Flambola I saw your other thread, I really hope you're ok right now and on your way to getting the help you need. I can't imagine the pain you must be in right now, sometimes life can be really cruel and unfair, but this is not your fault, you haven't done anything to deserve this. I really hope in time you will be able to see that. I know that when you're in a dark place people say things and none of it seems true. Myself and others are thinking of you.
I am so sorry that you are going through this. You are not alone, so many people have been trying to make sure that you are alright. There is support available, and you deserve all the support you can get. There will always be someone on mn for you too.
I hope you are now safe tonight and speaking to people.
This is the darkest time.

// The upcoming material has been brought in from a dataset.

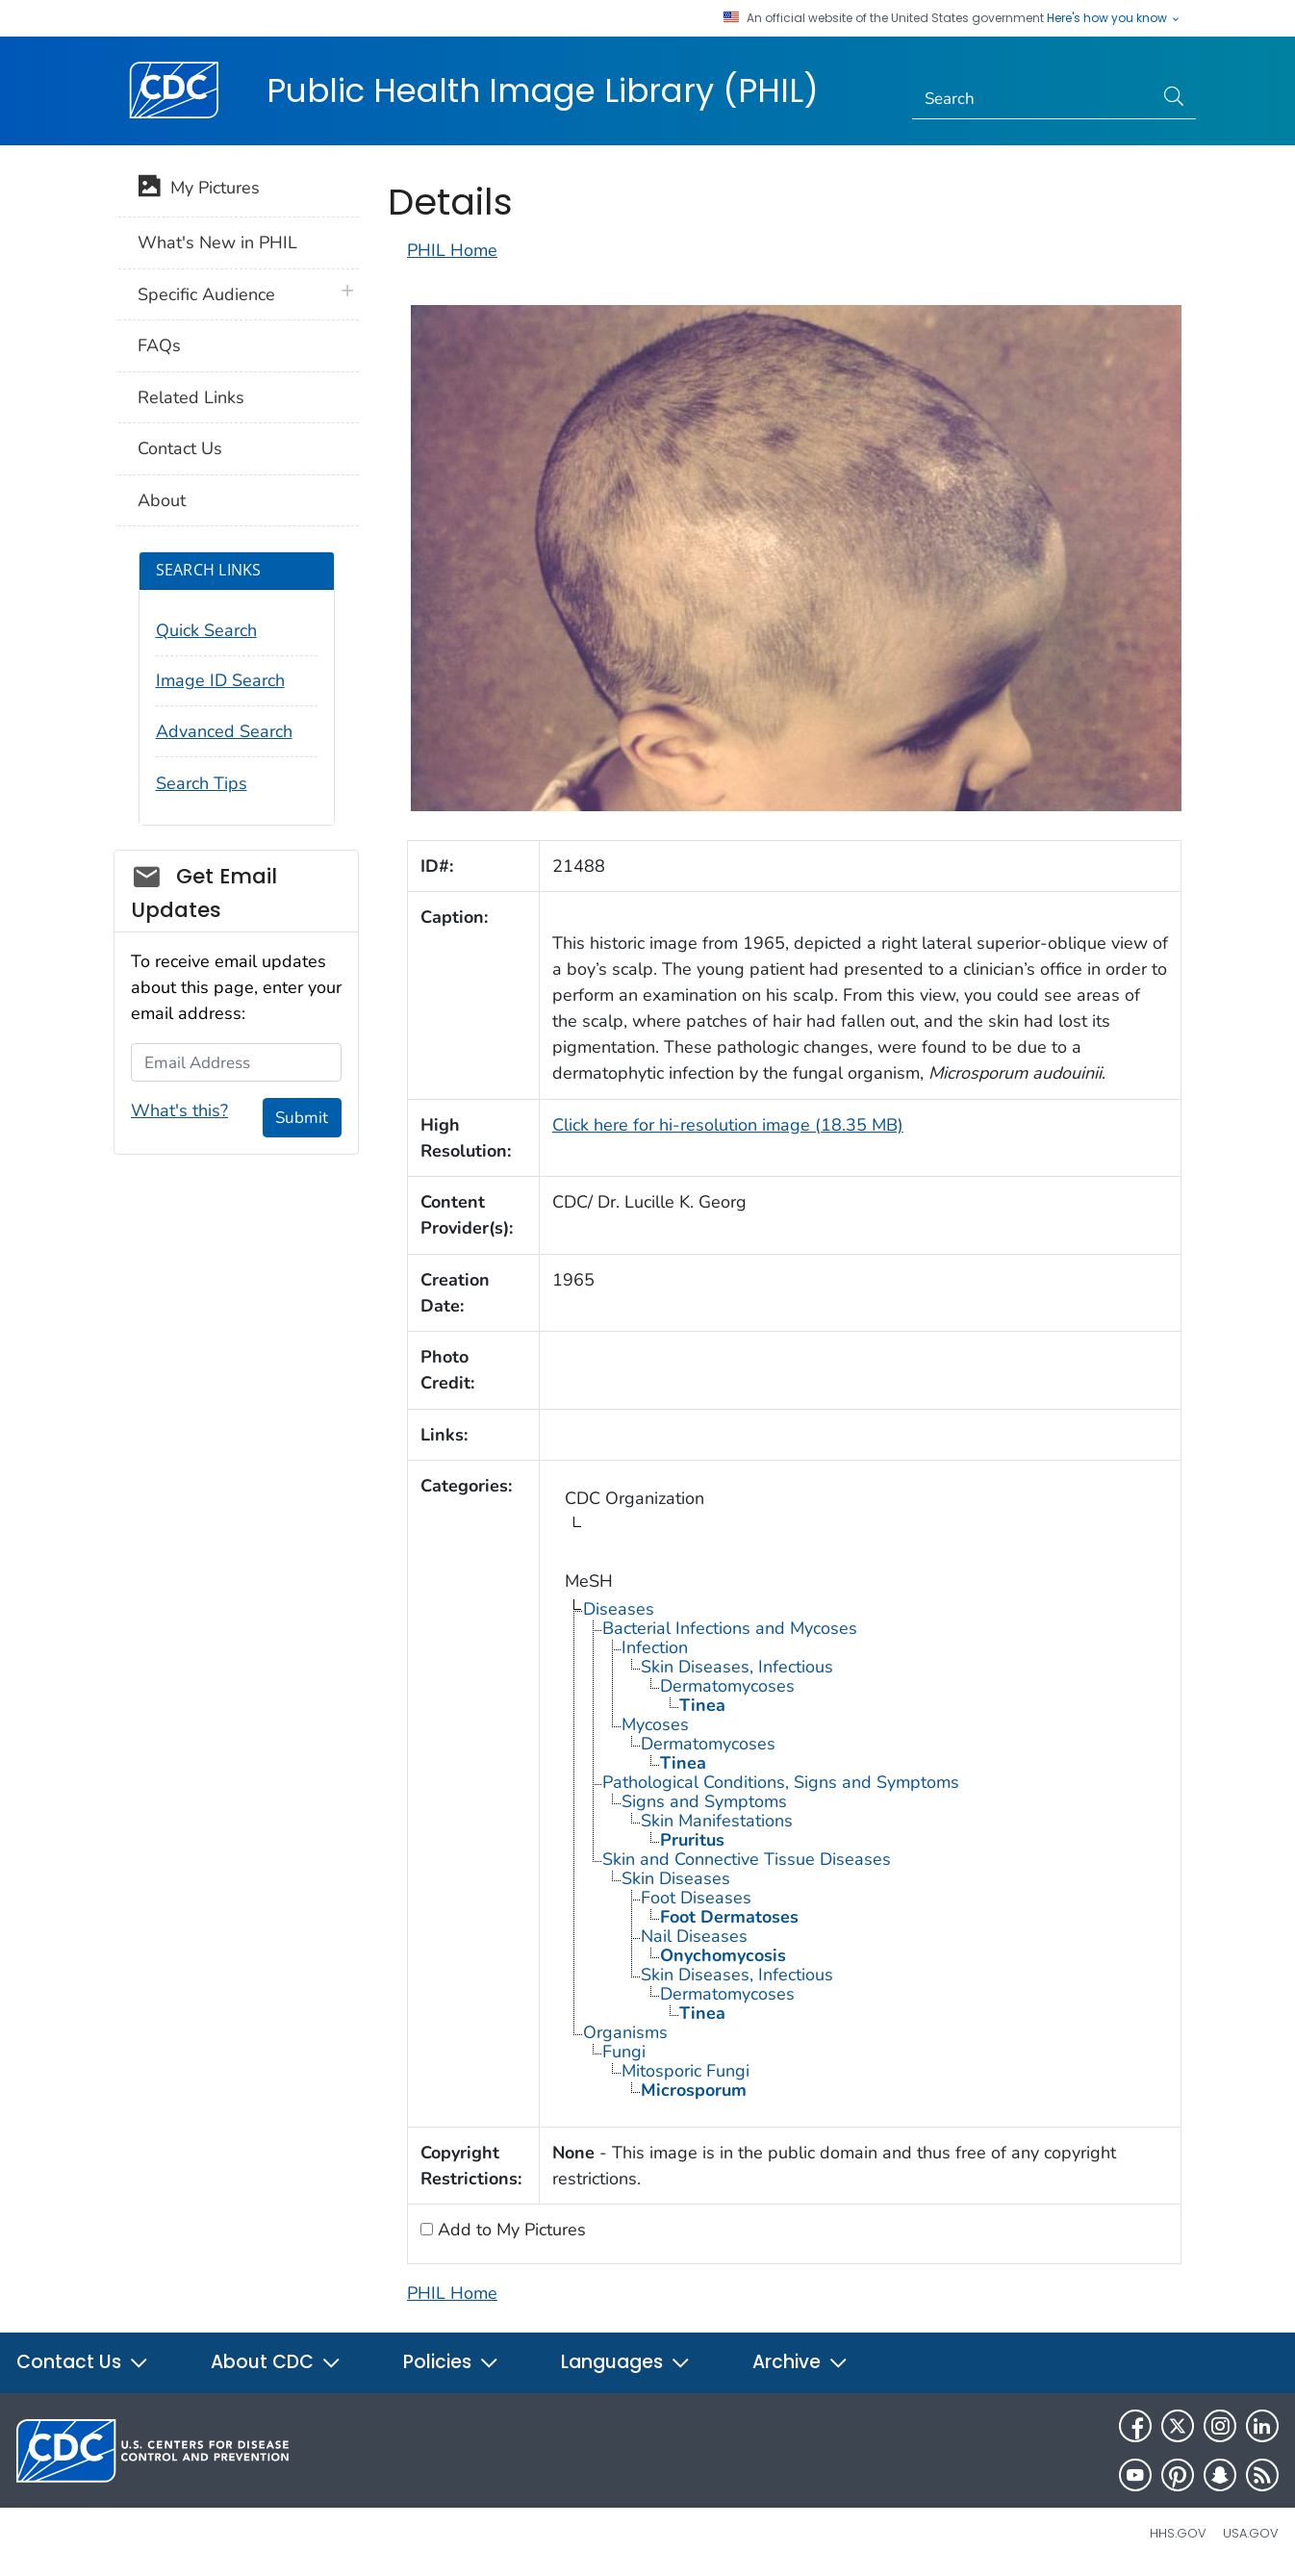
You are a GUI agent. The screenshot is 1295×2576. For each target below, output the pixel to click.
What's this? (179, 1110)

You just have to get through it, day by day, keep going on. There is no pattern, there's no why. Just terribly bad luck. Please, please talk to people if you can, stay safe, and just keep on putting one foot in front of the other.
I'm so sorry to hear about your James. A lovely name for a lovely boy. He will never be forgotten.

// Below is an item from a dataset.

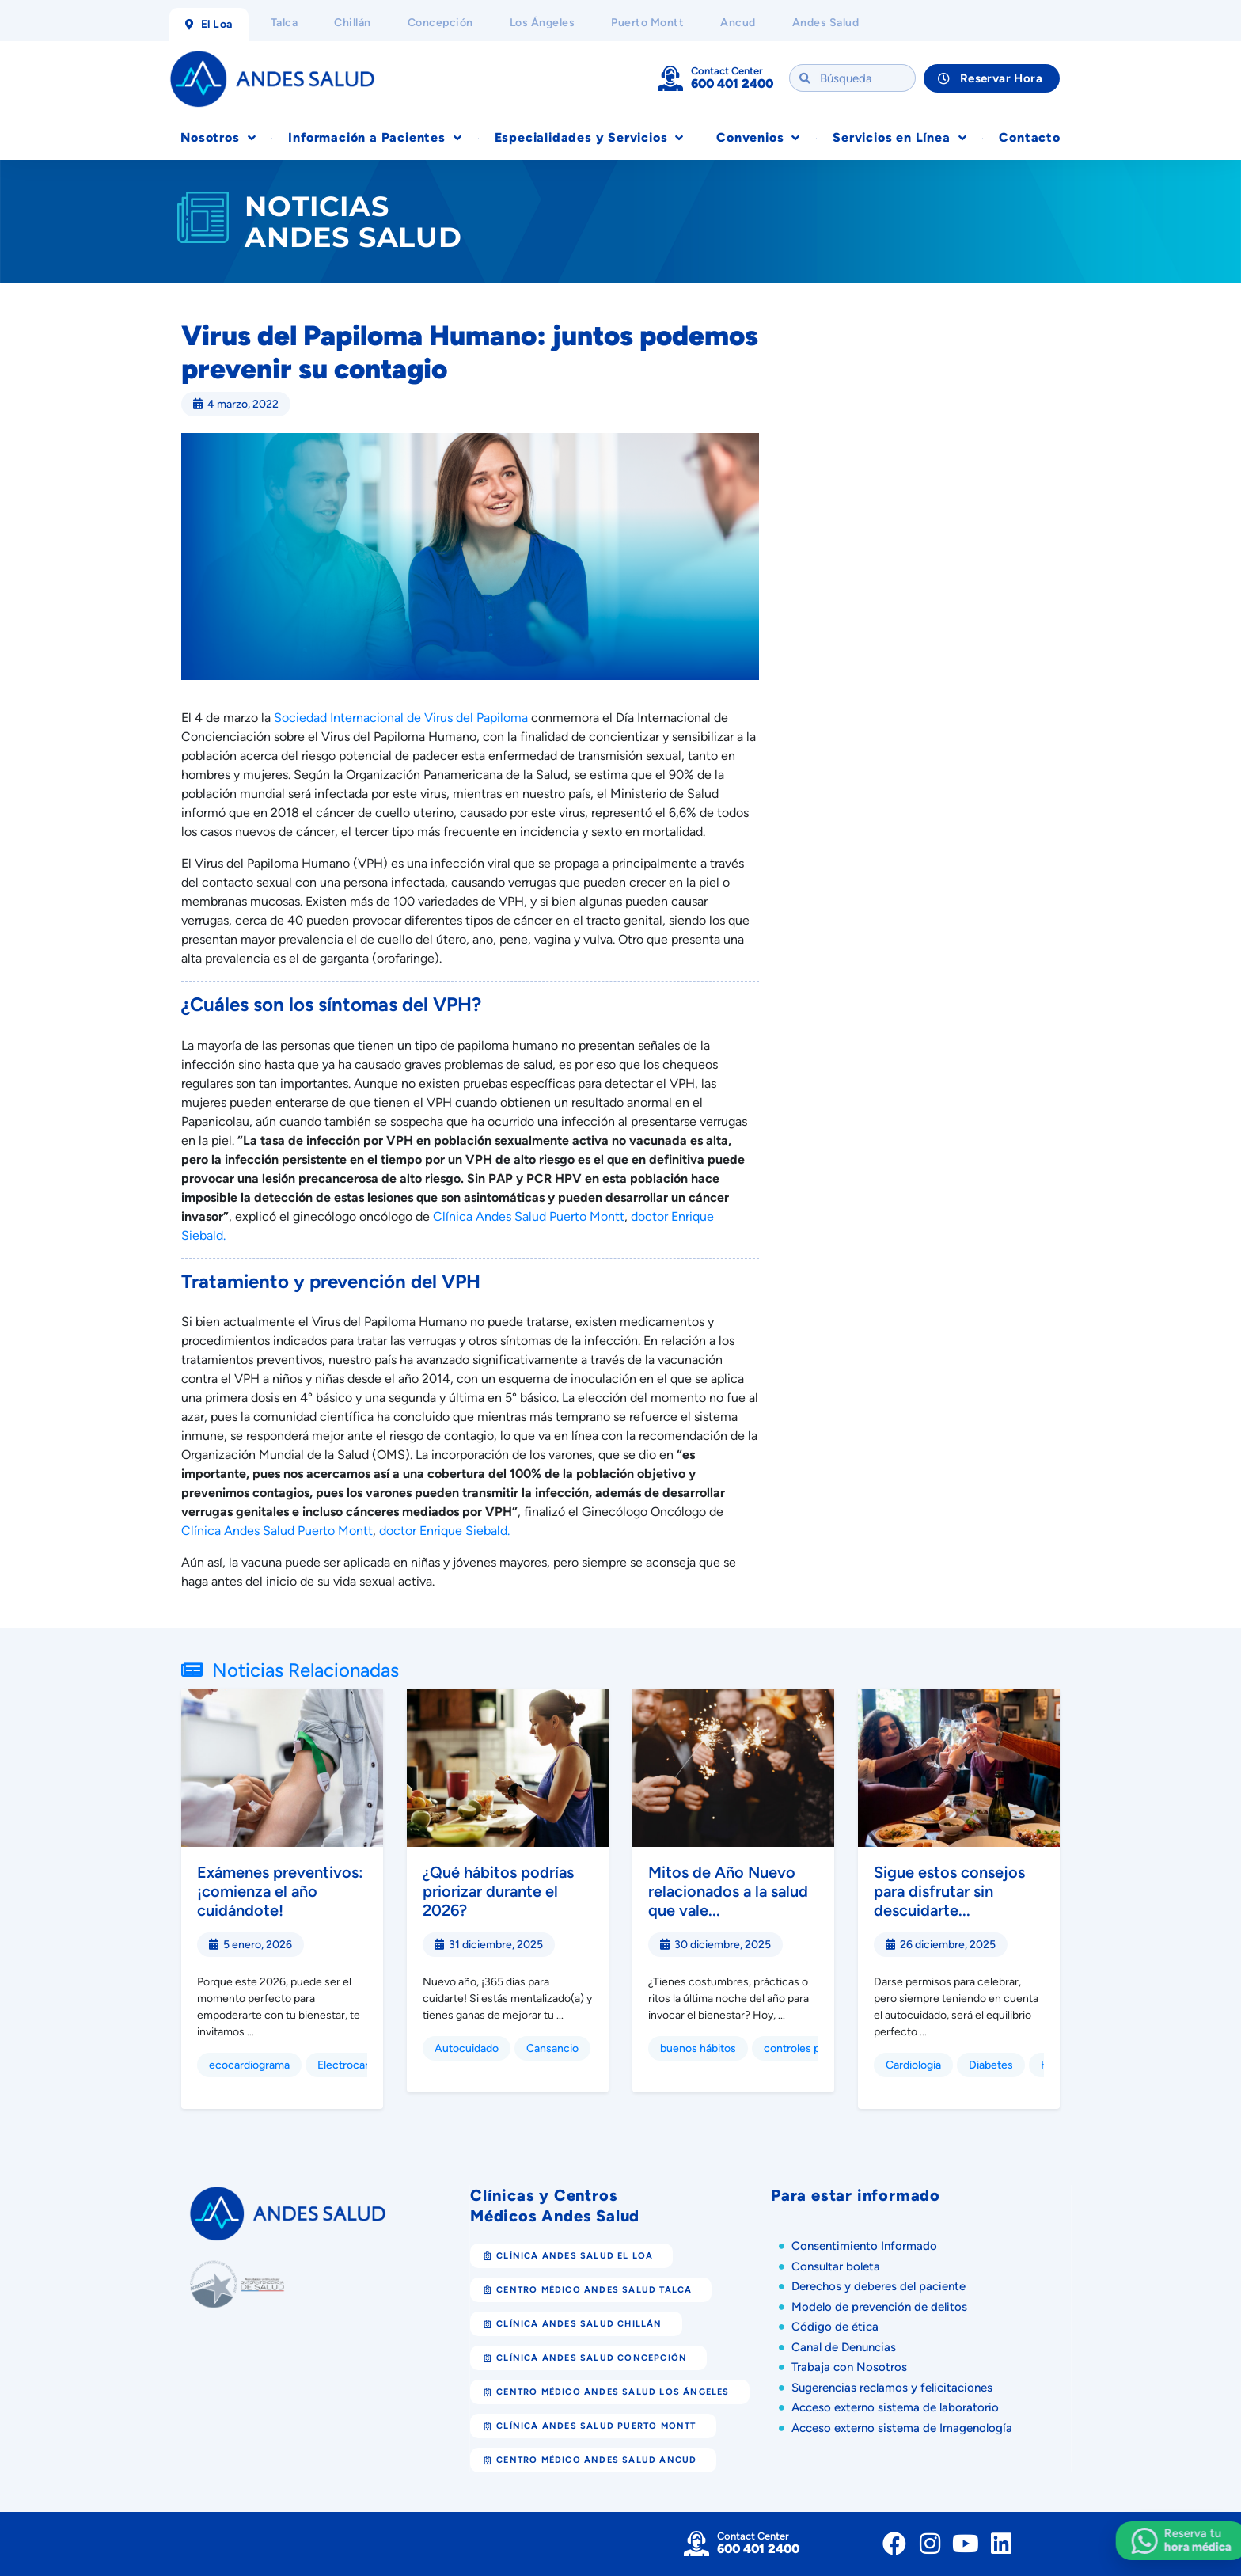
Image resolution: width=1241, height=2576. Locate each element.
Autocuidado (467, 2048)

So sorry you are having such a tough time. And have had so much to put up with in the past, but like before, you will find the strength to get through this. Use real life friends, call them in the middle of the night, rant, cry, do what ever you need, they will understand. Post on here or ring Samaritans (I did this when in total despair and worried about what I might do, and just spilled it all out while they listened.....then I was exhausted but could sleep for a few hours and it got me through another night. Do this for several nights if it helps). Keep on talking about your baby to friends...let them know you are still hurting and still need them, hopefully your husband too if you can sort things out. Don't think you 'should get over it'. Keep talking and asking for the support you need. My friend's baby died at birth, and months later, we both sat down and cried together for hours in a shopping centre cafe ...it just kept bubbling out... but it needs to. Eventually, very slowly things picked up for her and now she is in a good situation. She has more children now but we never forget her first. I hope this will happen for you too, one day things will lift a bit and you will get your old strengths back and move forward again. For now, I wish you some comfort, you are a lovely person, a very sad thing has happened, but the sadness will not define your future forever. Be kind to yourself. There will be good days again, small happinesses and big ones, laughter and sunshine. Keep talking. Ask for RL and Mumsnet company every day. It will seem impossible now but tiny steps will get you through. You deserve happiness and it will come back. Much love
Flambola, I am so very sorry about your baby. I until recently lived near your area - probably you attended the same hospital as I did, and my lovely friend did, too. Her little boy was stillborn Sept 2013, and she attends the SANDS meetings in that area. They are run by a fantastic woman who has helped my friend immeasurably.
I urge you to contact them, and to be kind to yourself. Sending love your way.